Task details
When you reach the line with "Where should I click to: Click" in the records below, begin transcribing exactly and continue up to and including the line with "Task: Click the", leaving out every picture.

Given records
==================================================

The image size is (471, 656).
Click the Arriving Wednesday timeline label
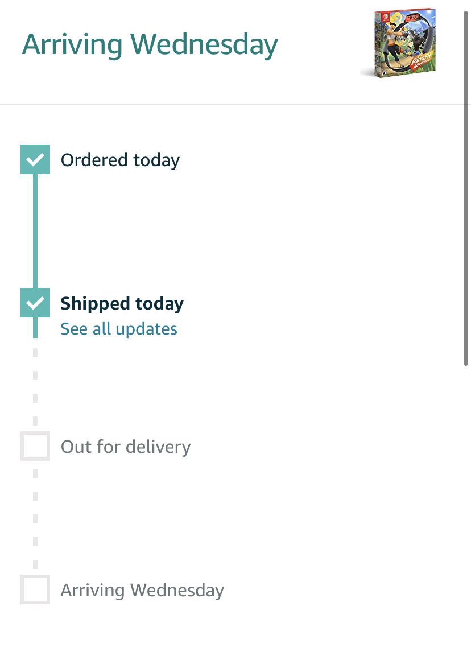tap(142, 591)
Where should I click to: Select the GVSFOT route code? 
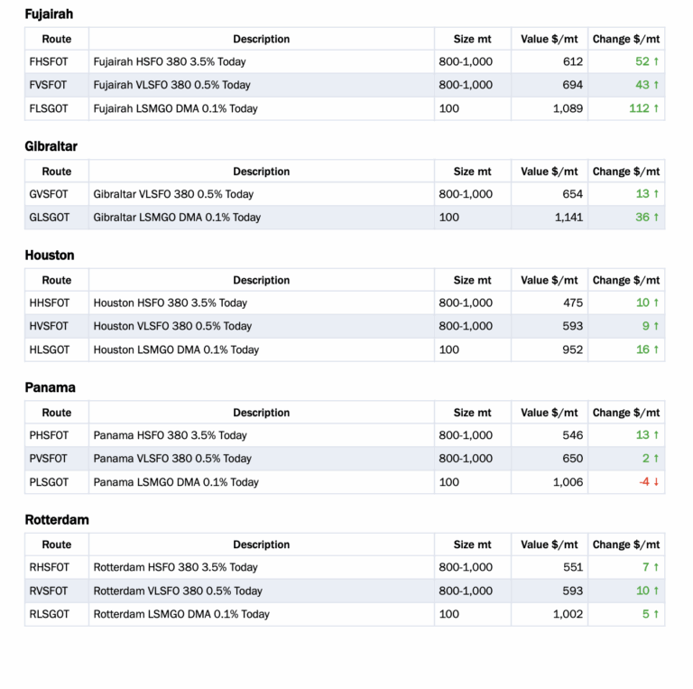tap(50, 194)
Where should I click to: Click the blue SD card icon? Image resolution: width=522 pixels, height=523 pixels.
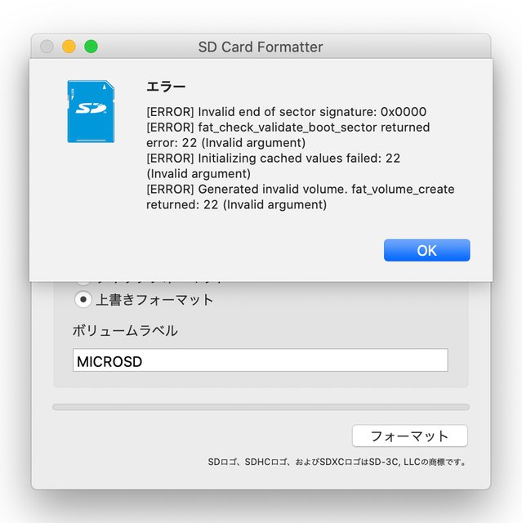[x=91, y=111]
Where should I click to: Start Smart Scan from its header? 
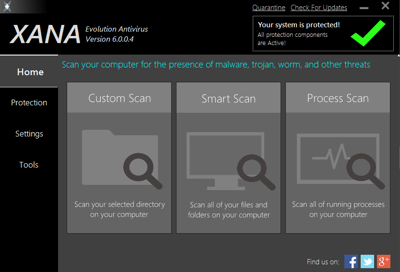coord(228,99)
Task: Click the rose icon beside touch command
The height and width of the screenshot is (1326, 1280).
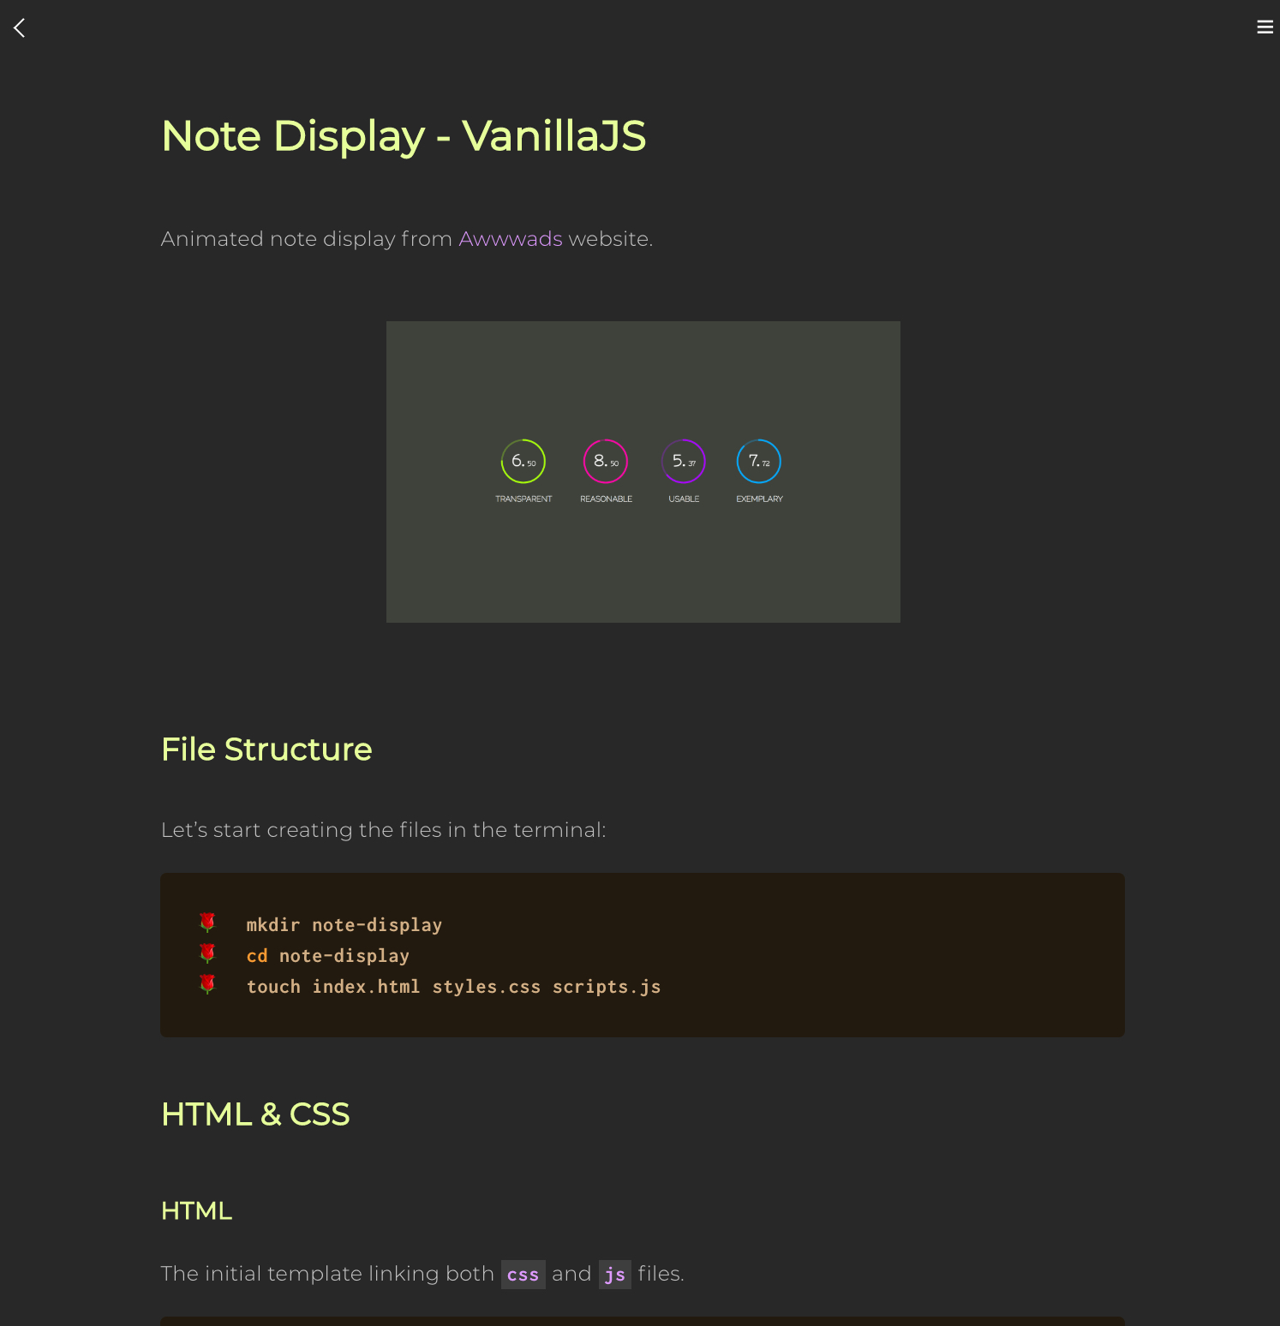Action: pyautogui.click(x=207, y=984)
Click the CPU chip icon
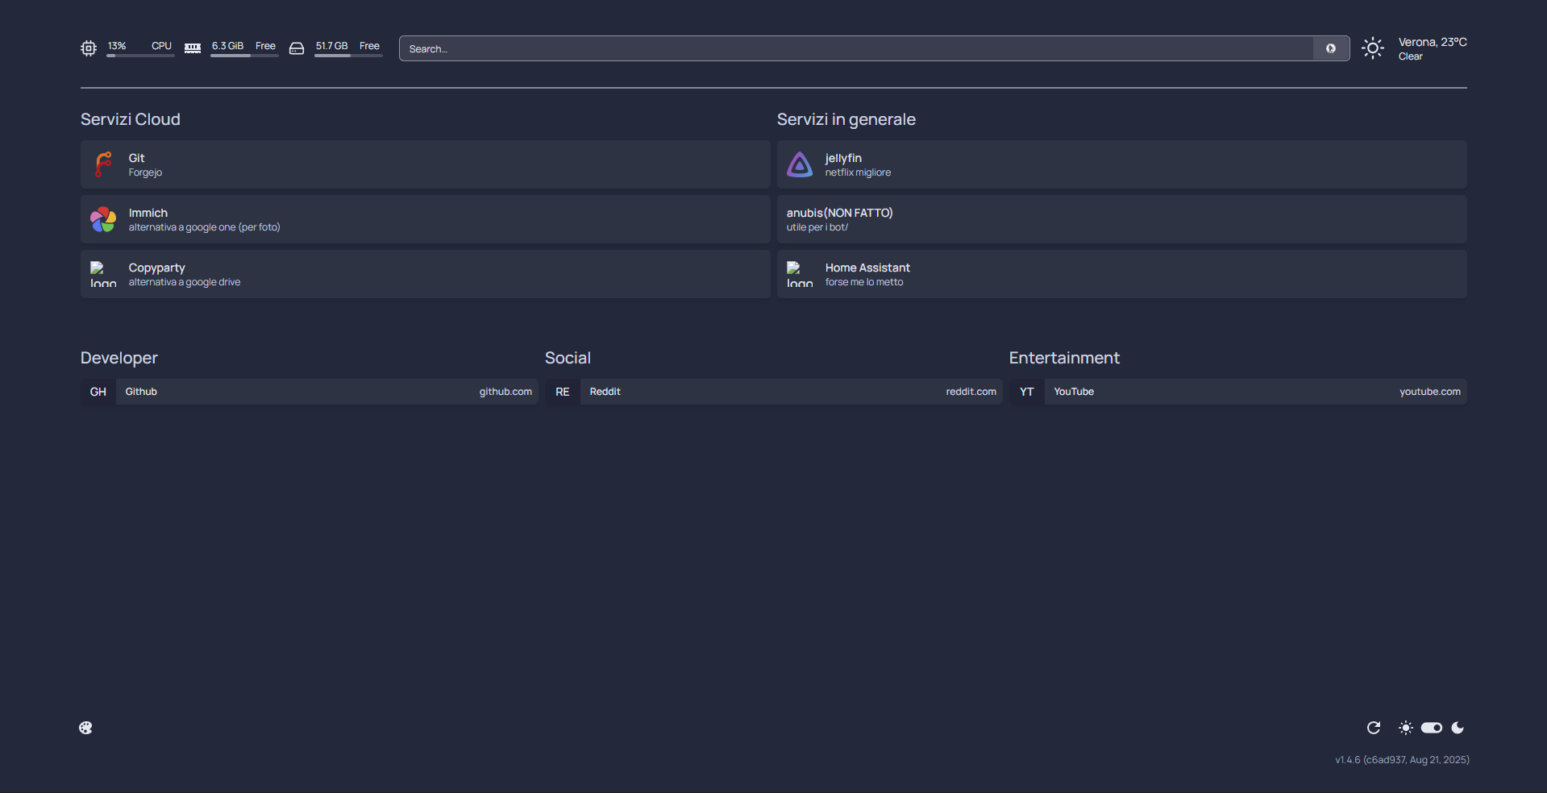The height and width of the screenshot is (793, 1547). point(89,48)
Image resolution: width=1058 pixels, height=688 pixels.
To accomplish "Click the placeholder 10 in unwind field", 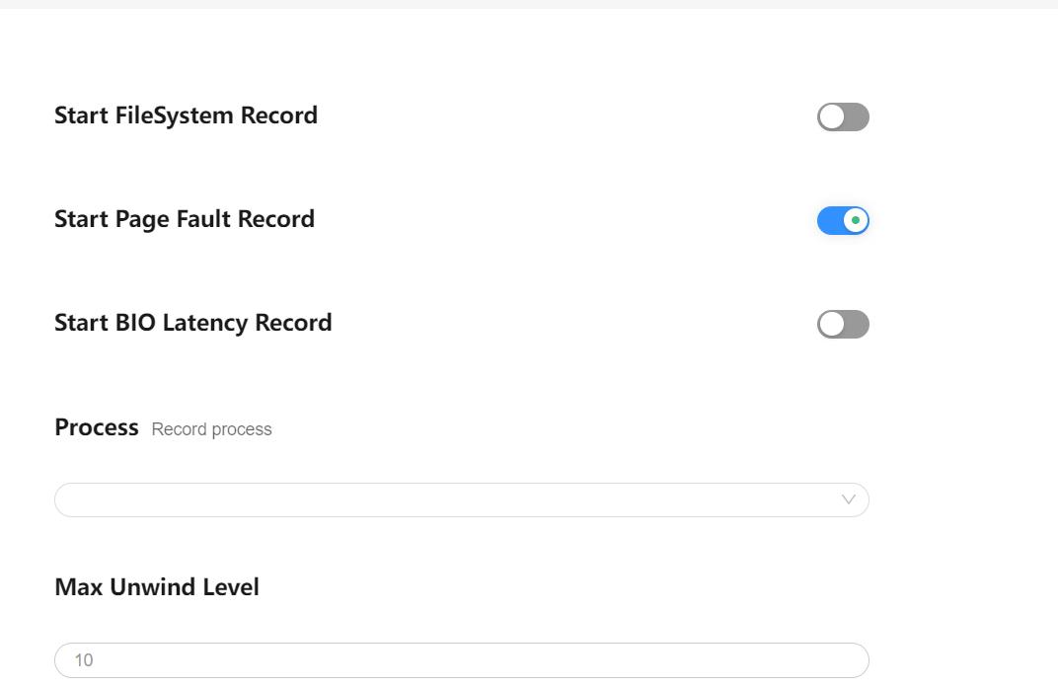I will [x=84, y=660].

==================================================

Response
Where should I click to: Click the blue SD card icon? Image resolution: width=522 pixels, height=523 pixels.
[x=91, y=111]
Where should I click to: Start Smart Scan from its header? 
coord(228,99)
Task: Click the rose icon beside touch command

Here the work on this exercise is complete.